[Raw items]
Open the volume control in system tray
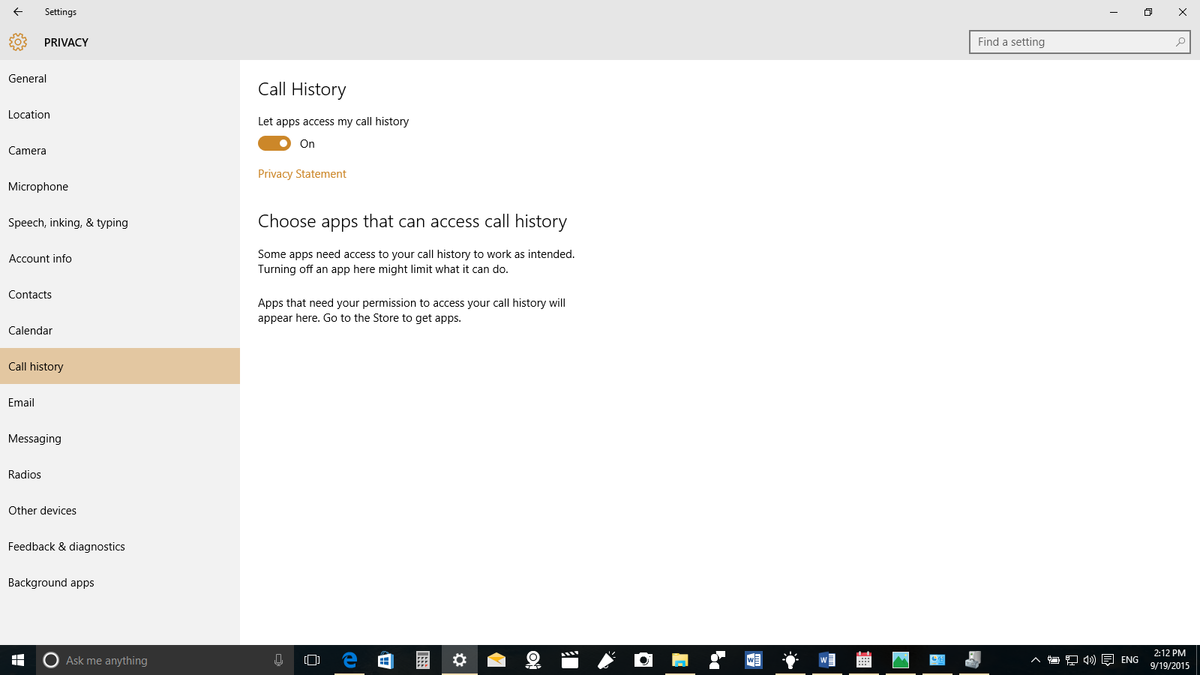The image size is (1200, 675). click(x=1089, y=660)
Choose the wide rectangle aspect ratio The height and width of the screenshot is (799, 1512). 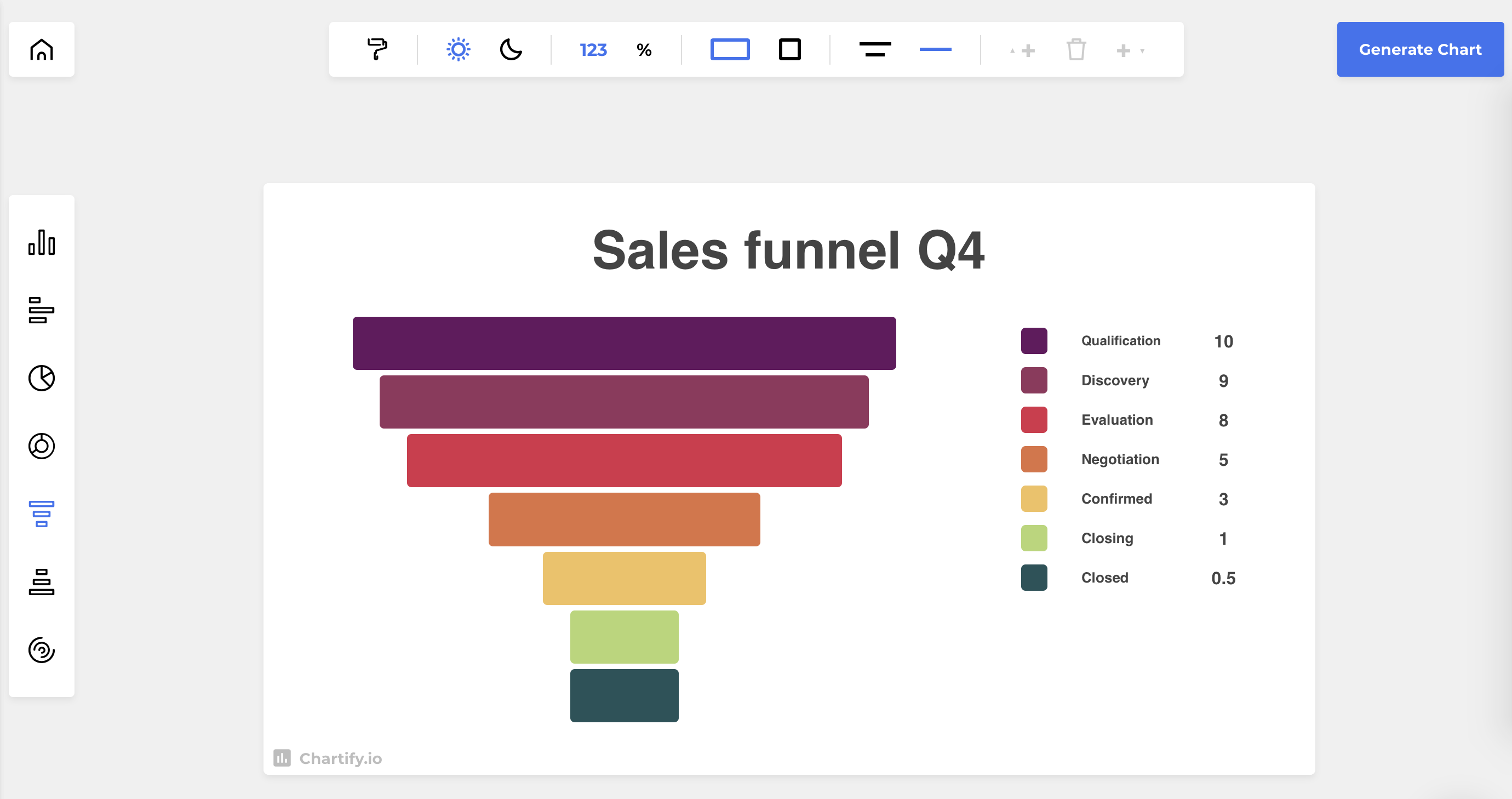coord(730,49)
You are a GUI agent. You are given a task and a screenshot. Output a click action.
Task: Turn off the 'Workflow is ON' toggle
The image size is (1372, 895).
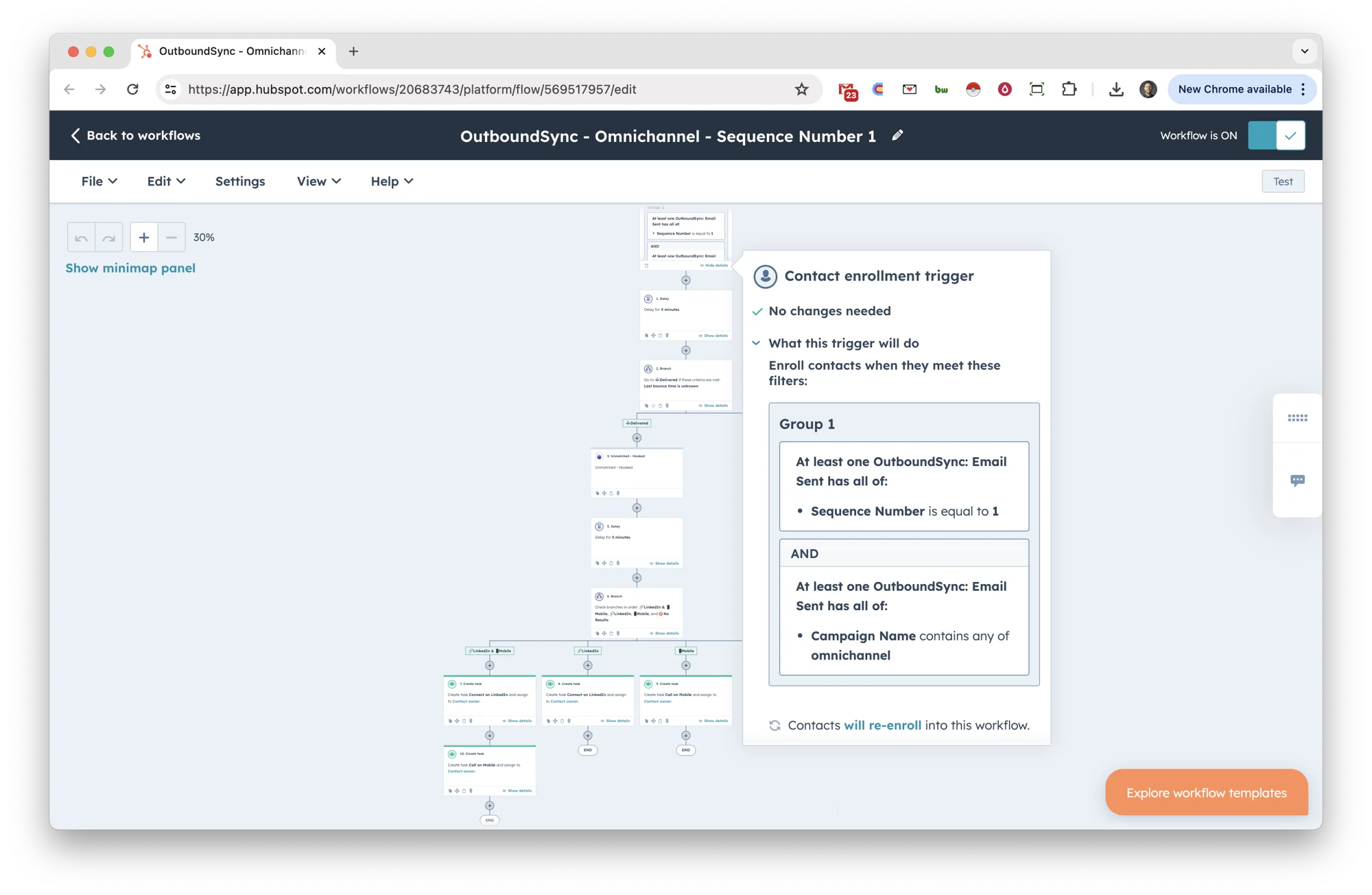[1276, 135]
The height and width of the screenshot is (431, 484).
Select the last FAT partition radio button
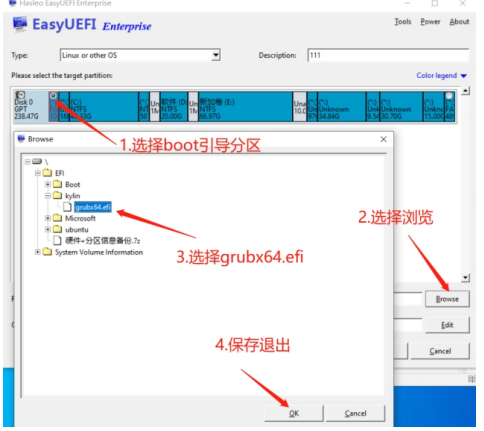[449, 96]
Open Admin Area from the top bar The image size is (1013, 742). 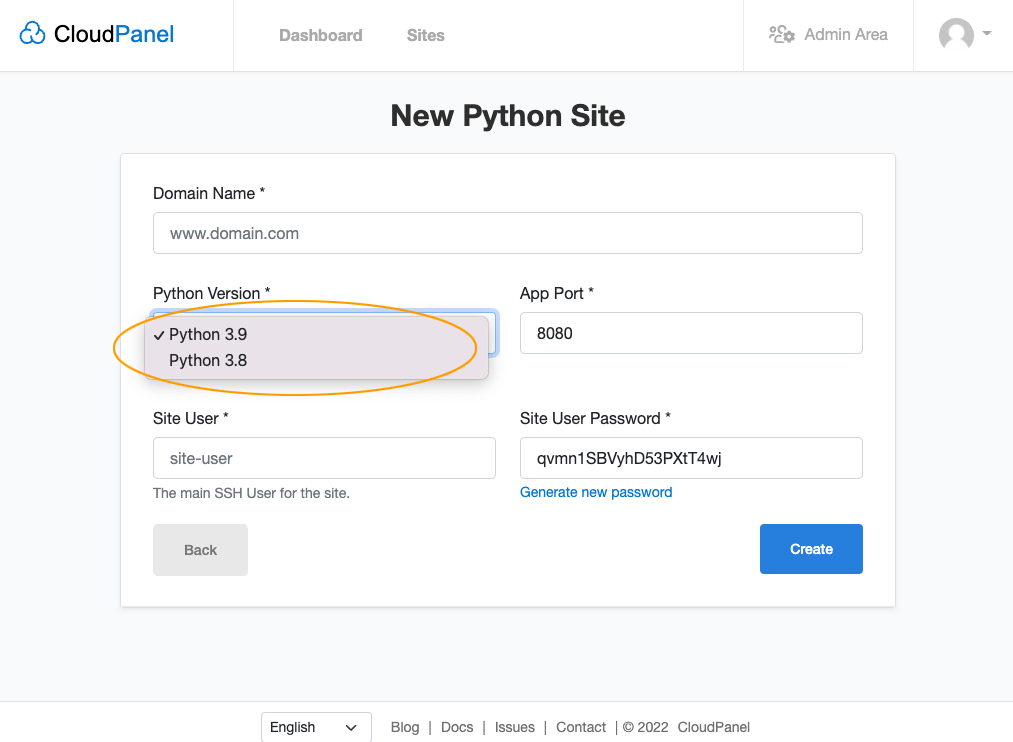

The task: Rewrite everything from the line with "You are a GUI" down to the end of the items, changing "screenshot" to "screen capture" and keeping all else the same. Leave the pictures out of your answer.

Exercise answer:
You are a GUI agent. You are given a task and a screen capture. Output a click action.
Task: Turn off the 'Workflow is ON' toggle
The image size is (1372, 895).
[1276, 135]
The height and width of the screen capture is (431, 484).
Select the last FAT partition radio button
[449, 96]
Open Admin Area from the top bar The image size is (1013, 742). 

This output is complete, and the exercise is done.